Future Research Implications
Although the authors have applied Boss’ (2006) grief model for treating ambiguous grief and loss to treating addiction-related grief and loss, studies are needed. In the past, and after a thorough review and investigation of the literature, studies have been conducted that have established the phenomenon of addiction-related grief and loss as a true event in the recovering alcoholic’s life (Denny & Lee, 1984; McGovern & Peterson, 1986 Moss, 2005). However, these studies have either focused on the presence of addiction-related grief in a group setting, or in an individual counseling setting with cocaine addicted clients. Studies are needed to investigate treating addiction-related grief in an individual counseling setting focusing on alcoholics.
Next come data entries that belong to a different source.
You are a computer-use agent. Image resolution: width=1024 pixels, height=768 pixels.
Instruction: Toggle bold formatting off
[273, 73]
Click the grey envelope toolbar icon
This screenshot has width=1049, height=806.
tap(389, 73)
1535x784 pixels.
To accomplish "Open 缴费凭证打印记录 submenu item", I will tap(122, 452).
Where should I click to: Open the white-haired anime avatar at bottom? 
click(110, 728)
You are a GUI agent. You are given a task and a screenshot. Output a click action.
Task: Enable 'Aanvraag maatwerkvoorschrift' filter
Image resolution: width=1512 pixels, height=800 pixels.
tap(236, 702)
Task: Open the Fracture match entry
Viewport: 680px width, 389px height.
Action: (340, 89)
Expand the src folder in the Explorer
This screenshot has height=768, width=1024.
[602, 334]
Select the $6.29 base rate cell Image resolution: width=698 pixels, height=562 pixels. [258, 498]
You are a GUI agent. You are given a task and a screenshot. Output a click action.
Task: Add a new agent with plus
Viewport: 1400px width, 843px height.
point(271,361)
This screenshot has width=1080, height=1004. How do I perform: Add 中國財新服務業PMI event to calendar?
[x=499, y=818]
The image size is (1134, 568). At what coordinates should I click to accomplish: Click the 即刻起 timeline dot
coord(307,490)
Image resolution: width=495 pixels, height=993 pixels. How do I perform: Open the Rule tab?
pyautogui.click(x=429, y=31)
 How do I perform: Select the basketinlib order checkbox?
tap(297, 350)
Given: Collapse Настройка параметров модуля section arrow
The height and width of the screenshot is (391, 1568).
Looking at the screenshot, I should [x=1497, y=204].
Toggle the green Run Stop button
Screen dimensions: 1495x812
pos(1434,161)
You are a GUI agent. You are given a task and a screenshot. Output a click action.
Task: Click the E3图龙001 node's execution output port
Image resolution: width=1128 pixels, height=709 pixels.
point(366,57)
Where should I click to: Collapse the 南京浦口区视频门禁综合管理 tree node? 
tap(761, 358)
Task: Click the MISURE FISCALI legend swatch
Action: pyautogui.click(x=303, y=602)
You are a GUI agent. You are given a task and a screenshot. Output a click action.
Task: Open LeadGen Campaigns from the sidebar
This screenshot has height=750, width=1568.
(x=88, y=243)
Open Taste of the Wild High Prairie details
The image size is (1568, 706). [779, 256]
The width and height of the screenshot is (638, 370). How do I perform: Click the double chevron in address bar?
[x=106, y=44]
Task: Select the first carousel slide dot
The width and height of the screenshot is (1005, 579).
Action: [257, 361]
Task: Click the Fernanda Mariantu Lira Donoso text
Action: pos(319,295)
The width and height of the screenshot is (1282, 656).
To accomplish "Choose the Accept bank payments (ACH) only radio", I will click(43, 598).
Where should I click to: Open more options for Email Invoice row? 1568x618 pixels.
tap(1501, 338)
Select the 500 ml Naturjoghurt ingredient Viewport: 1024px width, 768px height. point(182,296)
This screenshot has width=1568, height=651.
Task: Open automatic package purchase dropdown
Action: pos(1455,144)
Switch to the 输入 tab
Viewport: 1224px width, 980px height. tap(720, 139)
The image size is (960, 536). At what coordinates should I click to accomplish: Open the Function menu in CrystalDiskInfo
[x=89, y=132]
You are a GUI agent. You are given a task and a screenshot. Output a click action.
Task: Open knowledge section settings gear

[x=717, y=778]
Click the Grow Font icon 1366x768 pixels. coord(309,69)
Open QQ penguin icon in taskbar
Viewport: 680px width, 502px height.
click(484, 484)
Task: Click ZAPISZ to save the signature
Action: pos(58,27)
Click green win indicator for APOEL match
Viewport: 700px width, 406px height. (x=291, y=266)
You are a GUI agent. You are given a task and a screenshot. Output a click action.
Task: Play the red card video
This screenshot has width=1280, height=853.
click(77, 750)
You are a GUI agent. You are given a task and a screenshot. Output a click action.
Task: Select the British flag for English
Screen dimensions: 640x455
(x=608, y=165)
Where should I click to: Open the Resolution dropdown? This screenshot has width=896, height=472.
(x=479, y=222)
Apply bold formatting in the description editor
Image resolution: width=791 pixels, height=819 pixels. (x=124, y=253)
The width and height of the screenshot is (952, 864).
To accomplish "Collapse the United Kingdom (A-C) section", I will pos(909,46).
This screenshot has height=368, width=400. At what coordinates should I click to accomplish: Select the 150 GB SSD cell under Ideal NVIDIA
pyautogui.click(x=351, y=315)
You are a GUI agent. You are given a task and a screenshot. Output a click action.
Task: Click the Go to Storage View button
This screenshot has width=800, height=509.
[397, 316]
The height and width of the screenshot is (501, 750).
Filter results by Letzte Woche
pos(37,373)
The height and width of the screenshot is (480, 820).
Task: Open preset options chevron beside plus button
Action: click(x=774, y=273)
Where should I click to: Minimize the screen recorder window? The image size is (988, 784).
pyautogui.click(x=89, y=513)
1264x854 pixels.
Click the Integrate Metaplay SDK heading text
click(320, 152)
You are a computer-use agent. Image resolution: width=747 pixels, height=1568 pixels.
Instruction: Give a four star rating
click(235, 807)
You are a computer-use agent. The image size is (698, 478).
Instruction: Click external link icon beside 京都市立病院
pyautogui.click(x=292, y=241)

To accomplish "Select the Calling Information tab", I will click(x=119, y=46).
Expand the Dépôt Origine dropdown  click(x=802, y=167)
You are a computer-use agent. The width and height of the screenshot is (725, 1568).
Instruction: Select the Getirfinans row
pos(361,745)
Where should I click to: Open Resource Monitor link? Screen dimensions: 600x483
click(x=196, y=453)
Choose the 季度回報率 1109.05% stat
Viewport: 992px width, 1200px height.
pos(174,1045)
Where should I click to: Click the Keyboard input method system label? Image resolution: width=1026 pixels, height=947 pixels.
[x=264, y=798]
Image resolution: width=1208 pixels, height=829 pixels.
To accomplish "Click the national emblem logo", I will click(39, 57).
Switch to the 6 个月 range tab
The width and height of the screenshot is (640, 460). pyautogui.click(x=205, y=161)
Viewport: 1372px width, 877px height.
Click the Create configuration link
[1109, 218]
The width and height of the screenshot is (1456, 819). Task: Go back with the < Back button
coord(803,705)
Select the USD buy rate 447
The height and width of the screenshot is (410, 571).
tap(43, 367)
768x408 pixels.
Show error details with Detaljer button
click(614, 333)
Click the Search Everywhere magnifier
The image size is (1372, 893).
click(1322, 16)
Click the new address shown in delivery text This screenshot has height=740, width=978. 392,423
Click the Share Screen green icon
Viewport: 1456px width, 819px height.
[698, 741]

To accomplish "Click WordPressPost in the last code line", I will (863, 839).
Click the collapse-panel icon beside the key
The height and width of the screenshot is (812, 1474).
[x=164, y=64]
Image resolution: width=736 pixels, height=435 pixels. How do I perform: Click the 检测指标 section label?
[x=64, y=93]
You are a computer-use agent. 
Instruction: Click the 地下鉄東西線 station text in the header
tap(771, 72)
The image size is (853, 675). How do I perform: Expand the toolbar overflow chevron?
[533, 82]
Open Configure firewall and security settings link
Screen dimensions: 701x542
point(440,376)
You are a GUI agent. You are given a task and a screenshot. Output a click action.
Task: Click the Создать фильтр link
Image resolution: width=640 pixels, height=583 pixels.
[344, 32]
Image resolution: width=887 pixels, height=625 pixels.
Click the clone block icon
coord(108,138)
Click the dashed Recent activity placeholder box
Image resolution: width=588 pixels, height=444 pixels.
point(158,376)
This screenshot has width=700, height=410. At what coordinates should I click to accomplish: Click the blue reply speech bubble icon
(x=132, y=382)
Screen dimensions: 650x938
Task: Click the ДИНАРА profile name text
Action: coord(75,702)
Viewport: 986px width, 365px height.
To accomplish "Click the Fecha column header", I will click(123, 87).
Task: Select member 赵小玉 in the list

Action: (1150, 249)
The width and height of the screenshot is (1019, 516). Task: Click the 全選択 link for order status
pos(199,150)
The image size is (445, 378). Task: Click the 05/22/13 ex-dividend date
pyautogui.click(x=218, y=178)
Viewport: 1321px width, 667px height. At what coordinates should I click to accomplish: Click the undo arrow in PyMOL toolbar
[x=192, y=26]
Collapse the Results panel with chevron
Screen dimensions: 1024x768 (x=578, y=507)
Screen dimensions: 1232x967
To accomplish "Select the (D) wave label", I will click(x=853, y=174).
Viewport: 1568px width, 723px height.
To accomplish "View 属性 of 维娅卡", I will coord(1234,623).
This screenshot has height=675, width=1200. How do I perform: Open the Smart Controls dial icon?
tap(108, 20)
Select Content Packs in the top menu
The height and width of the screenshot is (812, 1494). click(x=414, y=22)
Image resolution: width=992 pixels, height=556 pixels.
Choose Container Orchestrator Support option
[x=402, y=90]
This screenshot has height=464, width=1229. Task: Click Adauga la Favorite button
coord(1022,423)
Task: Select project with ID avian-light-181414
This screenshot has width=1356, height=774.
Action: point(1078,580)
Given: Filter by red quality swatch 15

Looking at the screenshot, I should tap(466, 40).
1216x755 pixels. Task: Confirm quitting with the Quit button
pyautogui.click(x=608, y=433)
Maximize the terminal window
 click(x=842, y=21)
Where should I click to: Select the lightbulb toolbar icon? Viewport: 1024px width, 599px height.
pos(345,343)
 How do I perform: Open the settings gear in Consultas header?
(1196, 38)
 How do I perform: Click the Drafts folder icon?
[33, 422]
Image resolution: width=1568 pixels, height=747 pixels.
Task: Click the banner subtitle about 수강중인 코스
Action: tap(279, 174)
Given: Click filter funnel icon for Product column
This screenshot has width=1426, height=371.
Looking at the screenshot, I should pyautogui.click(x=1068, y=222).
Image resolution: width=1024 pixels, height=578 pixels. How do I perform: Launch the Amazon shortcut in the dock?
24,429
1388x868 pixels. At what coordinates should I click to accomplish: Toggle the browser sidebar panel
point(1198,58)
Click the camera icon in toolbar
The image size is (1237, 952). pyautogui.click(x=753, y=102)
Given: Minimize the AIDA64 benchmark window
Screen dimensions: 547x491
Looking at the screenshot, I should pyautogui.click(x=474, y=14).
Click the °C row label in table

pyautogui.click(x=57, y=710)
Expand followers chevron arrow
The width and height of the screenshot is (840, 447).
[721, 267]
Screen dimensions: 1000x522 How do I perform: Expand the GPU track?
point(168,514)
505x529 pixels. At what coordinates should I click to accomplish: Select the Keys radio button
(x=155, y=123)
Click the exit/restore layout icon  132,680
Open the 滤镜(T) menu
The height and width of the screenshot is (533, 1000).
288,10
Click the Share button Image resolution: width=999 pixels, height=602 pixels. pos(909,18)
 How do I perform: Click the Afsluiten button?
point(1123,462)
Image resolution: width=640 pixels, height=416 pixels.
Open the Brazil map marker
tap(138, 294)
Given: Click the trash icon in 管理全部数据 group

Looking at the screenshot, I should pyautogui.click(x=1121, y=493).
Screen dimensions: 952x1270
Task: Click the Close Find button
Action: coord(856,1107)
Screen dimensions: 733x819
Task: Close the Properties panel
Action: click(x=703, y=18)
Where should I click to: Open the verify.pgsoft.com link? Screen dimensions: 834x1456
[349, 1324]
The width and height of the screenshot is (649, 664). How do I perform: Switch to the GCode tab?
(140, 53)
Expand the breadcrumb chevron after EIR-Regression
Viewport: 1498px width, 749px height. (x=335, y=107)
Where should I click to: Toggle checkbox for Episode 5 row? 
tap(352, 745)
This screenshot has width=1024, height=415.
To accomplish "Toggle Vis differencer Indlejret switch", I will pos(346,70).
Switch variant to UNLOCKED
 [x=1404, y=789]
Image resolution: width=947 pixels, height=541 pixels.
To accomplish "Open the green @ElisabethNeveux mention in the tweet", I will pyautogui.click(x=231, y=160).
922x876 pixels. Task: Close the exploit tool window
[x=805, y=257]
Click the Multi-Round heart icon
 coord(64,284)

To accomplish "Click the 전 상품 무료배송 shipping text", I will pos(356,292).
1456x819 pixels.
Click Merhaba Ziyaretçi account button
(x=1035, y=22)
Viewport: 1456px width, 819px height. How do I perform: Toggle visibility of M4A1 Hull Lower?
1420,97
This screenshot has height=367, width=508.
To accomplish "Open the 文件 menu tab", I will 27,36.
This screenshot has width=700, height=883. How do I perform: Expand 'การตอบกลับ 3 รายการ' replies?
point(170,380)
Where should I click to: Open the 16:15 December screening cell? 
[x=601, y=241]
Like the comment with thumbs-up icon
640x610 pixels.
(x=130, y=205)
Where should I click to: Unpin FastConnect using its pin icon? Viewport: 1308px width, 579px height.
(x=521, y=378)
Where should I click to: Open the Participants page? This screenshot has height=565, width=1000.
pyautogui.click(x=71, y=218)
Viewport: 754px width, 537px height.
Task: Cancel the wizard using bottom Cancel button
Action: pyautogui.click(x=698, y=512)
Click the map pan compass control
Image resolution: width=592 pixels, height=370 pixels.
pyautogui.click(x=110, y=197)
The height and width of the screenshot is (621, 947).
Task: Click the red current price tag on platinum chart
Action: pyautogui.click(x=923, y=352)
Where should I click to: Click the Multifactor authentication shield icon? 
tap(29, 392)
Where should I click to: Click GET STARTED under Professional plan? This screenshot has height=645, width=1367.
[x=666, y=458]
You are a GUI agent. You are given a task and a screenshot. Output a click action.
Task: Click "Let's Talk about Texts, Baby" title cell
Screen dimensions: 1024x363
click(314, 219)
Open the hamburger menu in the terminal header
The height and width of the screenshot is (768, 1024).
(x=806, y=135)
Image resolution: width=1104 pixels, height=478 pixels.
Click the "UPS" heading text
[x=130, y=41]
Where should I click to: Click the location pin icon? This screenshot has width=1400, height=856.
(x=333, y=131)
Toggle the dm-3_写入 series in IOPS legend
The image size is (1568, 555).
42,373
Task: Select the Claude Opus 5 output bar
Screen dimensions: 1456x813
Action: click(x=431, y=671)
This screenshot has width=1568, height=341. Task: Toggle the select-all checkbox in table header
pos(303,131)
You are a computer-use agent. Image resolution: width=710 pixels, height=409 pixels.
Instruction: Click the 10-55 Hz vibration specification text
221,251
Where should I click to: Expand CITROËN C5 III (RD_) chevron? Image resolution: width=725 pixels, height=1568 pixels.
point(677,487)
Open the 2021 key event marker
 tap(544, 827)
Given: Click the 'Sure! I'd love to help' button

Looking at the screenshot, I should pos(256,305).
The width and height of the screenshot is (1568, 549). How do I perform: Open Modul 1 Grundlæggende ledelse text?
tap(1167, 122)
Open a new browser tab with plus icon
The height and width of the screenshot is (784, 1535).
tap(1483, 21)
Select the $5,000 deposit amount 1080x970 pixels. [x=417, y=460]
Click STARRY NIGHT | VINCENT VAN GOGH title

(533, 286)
Furthermore, it appears that the literature reports adequately on the existence of addiction-related grief and loss; however, there is a significant lack of research in how to treat addiction-related grief and loss in a matter that will reach best possible counseling outcomes.
Conclusion
Addiction-related grief and loss is a true, present, and confounding phenomenon for clients in recovery. The authors have applied Boss’ (2006) model of treating ambiguous grief and loss to female clients suffering from addiction-related grief and loss. Boss’ (2006) model demonstrated positive outcomes when treating ambiguous grief and loss in counseling; therefore, the model has been effectively integrated with solution- focused brief therapy, existential theory, and reality therapy techniques and applied to treating a similar phenomenon, addiction-related grief and loss.